The first section of The Story of Edgar Sawtelle is reminiscent of an old-time Western novel, like Shane. Early 1960s Wisconsin is a world away from contemporary time. Telephones had party lines, television was in black and white, and the Sawtelles rarely ventured far from the farm, and never for more than a few hours. Edgar's only constant companion is Almondine, a Sawtelle dog with him from birth.

Once chapters start being told from the point of view of the dogs, the nature of the book changes subtly. Subtle supernatural elements tinge the story, as in a James Lee Burke novel. Ghosts from the past communicate with the living, and an oddball psychic who runs the general store with a stern hand dispenses mystical prophecies. The ghosts are straight out of Hamlet, a play that Wroblewski twists it to his own purposes. Lest there be any doubt about the author's inspiration, compare the characters' names: Trudy (Queen Gertrude), Claude (Claudius), and Doctor Papineau (Polonius). 

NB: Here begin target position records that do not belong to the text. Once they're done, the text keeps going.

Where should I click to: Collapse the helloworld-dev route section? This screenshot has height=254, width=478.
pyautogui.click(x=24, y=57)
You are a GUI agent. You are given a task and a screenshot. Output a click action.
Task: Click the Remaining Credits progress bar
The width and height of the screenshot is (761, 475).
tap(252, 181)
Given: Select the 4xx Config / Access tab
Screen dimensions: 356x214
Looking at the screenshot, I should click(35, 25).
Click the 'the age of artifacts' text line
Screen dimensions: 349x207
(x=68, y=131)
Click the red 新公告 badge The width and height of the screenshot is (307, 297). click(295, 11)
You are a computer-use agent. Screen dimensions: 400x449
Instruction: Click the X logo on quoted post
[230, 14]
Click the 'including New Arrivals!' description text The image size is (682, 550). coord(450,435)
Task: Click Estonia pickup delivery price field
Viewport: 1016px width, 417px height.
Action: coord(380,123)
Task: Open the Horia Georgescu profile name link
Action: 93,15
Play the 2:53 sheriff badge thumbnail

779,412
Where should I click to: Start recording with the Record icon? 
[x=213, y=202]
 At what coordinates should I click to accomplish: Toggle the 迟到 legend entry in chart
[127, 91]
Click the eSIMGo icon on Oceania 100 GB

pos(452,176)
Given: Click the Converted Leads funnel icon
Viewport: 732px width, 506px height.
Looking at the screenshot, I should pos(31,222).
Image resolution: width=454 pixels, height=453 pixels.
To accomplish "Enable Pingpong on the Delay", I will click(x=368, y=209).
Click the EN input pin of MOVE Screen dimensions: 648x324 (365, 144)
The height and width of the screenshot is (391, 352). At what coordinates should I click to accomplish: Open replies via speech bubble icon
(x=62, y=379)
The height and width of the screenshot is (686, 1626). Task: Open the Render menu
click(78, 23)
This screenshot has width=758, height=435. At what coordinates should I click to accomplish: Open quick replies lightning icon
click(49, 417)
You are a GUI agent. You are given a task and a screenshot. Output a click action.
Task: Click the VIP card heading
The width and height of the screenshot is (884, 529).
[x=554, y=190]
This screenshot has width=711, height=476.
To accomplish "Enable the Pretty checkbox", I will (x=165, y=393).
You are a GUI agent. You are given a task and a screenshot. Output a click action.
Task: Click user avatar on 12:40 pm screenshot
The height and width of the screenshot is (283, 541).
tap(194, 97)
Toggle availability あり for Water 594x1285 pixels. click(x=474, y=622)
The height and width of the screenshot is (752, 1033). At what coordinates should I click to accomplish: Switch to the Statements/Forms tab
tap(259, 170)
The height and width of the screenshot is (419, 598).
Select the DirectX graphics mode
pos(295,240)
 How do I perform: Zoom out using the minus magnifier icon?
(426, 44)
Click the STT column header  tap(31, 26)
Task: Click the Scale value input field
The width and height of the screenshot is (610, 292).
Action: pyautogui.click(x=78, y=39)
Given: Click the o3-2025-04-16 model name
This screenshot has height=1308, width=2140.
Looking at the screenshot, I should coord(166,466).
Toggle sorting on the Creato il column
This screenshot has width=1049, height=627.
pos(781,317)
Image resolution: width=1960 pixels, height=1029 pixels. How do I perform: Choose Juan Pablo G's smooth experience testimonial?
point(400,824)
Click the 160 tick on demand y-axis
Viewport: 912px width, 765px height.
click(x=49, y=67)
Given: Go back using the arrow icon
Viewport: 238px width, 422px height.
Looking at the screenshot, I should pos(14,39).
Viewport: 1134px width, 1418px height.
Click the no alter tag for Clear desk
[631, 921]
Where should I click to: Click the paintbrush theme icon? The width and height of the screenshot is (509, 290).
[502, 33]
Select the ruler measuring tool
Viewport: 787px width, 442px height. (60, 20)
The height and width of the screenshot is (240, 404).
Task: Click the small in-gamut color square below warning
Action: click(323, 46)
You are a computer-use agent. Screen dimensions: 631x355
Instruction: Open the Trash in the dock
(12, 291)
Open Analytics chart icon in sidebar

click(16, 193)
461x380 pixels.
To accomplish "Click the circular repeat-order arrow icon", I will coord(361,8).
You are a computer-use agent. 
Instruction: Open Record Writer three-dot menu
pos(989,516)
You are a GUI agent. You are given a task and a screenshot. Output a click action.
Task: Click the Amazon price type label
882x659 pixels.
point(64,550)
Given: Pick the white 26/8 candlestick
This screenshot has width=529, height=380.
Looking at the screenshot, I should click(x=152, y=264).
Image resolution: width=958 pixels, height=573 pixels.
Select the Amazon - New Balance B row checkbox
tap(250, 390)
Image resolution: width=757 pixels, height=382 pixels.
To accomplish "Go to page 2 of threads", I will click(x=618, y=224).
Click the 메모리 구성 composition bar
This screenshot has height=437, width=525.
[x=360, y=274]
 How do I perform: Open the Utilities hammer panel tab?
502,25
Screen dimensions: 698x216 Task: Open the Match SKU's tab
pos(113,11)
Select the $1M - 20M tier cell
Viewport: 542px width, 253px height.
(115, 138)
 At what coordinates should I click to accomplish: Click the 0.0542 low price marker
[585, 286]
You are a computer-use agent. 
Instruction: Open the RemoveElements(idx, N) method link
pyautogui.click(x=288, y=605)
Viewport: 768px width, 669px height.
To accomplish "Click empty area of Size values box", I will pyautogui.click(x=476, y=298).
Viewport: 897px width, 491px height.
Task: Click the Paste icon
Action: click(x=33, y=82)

Anyone familiar with the Shakespearean play might guess what befalls the Sawtelle family. Claude, the black sheep of the family, insinuates himself into their lives, and only Edgar can see through his guise. The dreadful results of Claude's machinations sends Edgar fleeing into the Wisconsin national forest, except instead of Rosencrantz and Guildenstern he is accompanied by three of his young brood of dogs, one obedient, one rebellious and one who is neither—or both. This part of the book might be compared to The Incredible Journey. Edgar and the dogs scavenge for food and befriend a lonely man who has been damned by his ex-fiancé as "ordinary."

The ending might take a rereading or two to ascertain exactly what transpires. By the time readers reach that point in the book, they will be so invested in the Sawtelle family and their dogs that the impact of the final few chapters will resonate long after the book is closed.